▶ **SHORT TASK**
Please transcribe, word for word, the passage of the Metal Gear forum thread below that opens with the words containing "# Should I play" and closes with "NES version atm.".

Start TEXT

# Should I play Metal Gear NES or the MSX one?



## matpower (May 4, 2014)

Well, I am playing the NES version right now because of Nostalgia™, but everyone knows the MSX version is better, canon and it actually have a Metal Gear , so should I put Nostalgia aside and play the better and the real version of Metal Gear?
Also I will play Snake's Revenge later, so it makes me stick with the NES version atm.


----------



## Foxi4 (May 4, 2014)

Definitely start with the MSX version, it's the superior out of the two. The NES version of Metal Gear... doesn't even have the Metal Gear in it.


----------



## Prans (May 4, 2014)

End TEXT
Start SOURCE DATA

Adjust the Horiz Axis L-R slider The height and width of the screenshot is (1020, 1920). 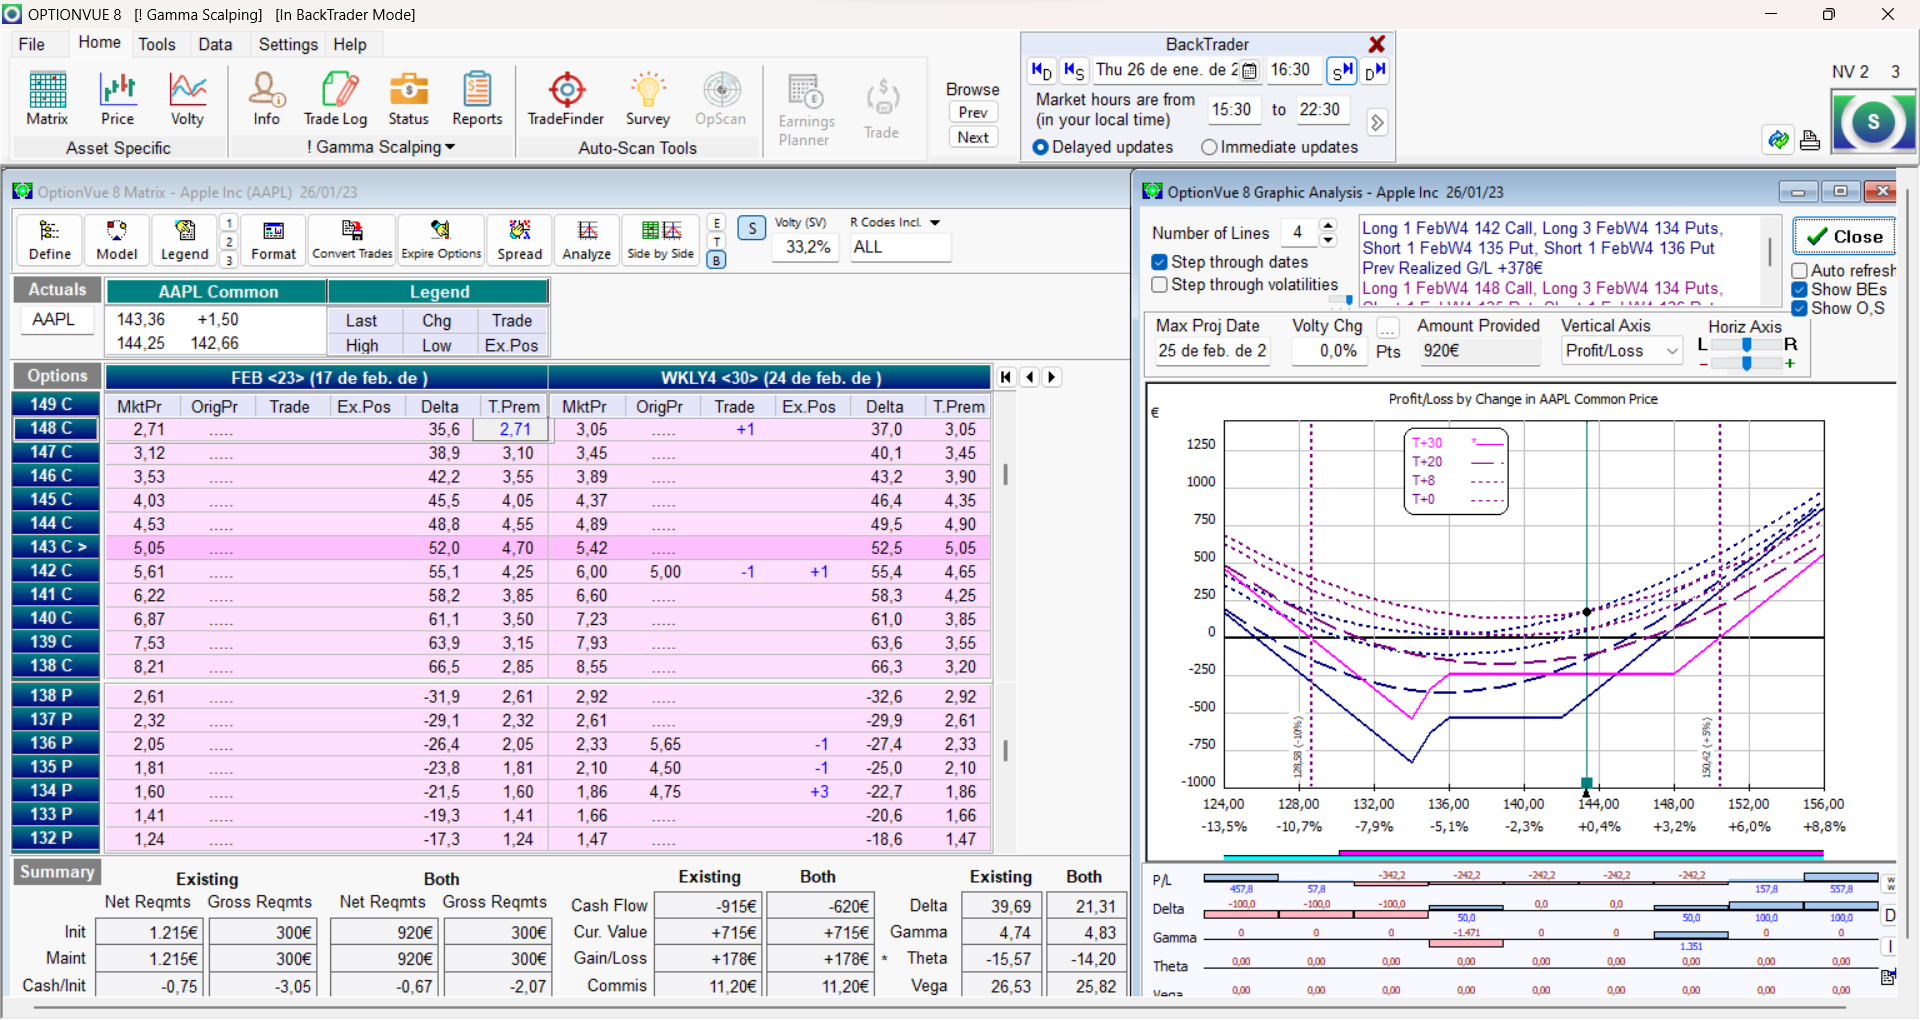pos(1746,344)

End SOURCE DATA

▶ **EXERCISE RESPONSE**
# Should I play Metal Gear NES or the MSX one?



## matpower (May 4, 2014)

Well, I am playing the NES version right now because of Nostalgia™, but everyone knows the MSX version is better, canon and it actually have a Metal Gear , so should I put Nostalgia aside and play the better and the real version of Metal Gear?
Also I will play Snake's Revenge later, so it makes me stick with the NES version atm.